To assess the exact location and size of the tumor, imaging tests such as magnetic resonance and computed tomography are also indicated. Although it is rare, in some cases, the doctor may recommend performing a biopsy to rule out the possibility of cancer.
How the treatment is done
Depending on the size and location of the craniopharyngioma, the neurologist and neurosurgeon will indicate the type of treatment, which may consist of:
- Surgery: performed to remove the tumor, which can be done through a cut in the skull or through a video catheter, which is inserted into the nose. In some cases, the tumor is partially removed because it is close to certain regions of the brain;
- Radiotherapy: when the tumor is not completely removed, radiotherapy is indicated, which is performed on a machine that releases a type of energy directly into the tumor and thus helps to kill sick cells; Brachytherapy: it is similar to radiotherapy, but in this case, the doctor places a radioactive material inside the tumor to kill the sick cells; Chemotherapy: consists of the administration of drugs that destroy the craniopharyngioma cells; Hormone replacement drugs: it is a treatment that serves to regulate the levels of hormones in the body; Target therapy: consists of administering drugs that target cells with genetic changes, characteristic of some types of craniopharyngioma.
In addition, research is underway, where new treatments and medications for craniopharyngioma are being studied and some hospitals and clinics admit people to try these treatments.

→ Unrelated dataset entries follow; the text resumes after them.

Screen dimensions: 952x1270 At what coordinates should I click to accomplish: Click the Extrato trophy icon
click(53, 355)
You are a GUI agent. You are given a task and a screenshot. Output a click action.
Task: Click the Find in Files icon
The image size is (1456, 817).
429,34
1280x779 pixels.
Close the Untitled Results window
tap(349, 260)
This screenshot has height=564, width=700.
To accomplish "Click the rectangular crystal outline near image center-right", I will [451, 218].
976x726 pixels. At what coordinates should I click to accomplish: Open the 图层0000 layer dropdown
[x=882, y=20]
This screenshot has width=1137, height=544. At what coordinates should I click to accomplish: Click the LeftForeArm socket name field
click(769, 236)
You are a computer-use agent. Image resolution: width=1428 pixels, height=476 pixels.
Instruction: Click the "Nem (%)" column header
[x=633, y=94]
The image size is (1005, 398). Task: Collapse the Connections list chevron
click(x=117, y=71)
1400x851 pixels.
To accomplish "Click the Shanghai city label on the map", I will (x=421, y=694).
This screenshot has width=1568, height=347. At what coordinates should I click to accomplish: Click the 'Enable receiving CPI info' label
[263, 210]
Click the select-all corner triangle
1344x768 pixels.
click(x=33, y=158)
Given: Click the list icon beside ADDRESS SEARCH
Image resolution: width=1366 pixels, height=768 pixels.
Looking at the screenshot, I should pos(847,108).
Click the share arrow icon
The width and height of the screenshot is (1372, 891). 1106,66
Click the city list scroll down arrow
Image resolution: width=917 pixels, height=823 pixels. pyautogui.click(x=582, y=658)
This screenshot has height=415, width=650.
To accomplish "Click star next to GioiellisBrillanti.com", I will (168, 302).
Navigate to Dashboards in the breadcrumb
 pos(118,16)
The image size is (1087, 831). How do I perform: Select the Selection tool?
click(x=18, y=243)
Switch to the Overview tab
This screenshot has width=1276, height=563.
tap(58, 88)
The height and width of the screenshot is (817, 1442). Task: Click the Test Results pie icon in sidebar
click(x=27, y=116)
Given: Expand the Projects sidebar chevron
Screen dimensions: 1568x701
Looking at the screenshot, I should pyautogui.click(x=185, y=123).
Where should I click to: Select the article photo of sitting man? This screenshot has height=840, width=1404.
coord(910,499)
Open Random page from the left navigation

Treatment with hormone replacement drugs should be carried out throughout life and, in addition, regular monitoring by an endocrinologist is also very important. In some cases, it may be necessary to have another surgery, as the tumor may grow again.
Possible complications
Craniopharyngioma, even after being treated, can cause changes in the body, because in most cases, hormone levels remain altered, so it is very important to maintain the treatment recommended by the doctor. And yet, when it reaches a part of the brain called the hypothalamus, it can cause severe obesity, developmental delay, behavioral changes, body temperature imbalances, excess thirst, insomnia and increased blood pressure.
In addition, in more severe cases, when the craniopharyngioma increases in size, it can cause blindness or obstruct parts of the skull, leading to fluid accumulation and causing hydrocephalus. Check out more about hydrocephalus.
Is craniopharyngioma curable?
Craniopharyngioma has no cure and that is why it is necessary to continue with the use of medications throughout life, due to hormonal complications, and to undergo periodic imaging and blood tests as recommended by the doctor, as the tumor may recur. Despite this, treatments are more and more advanced, allowing to live longer and with a better quality of life.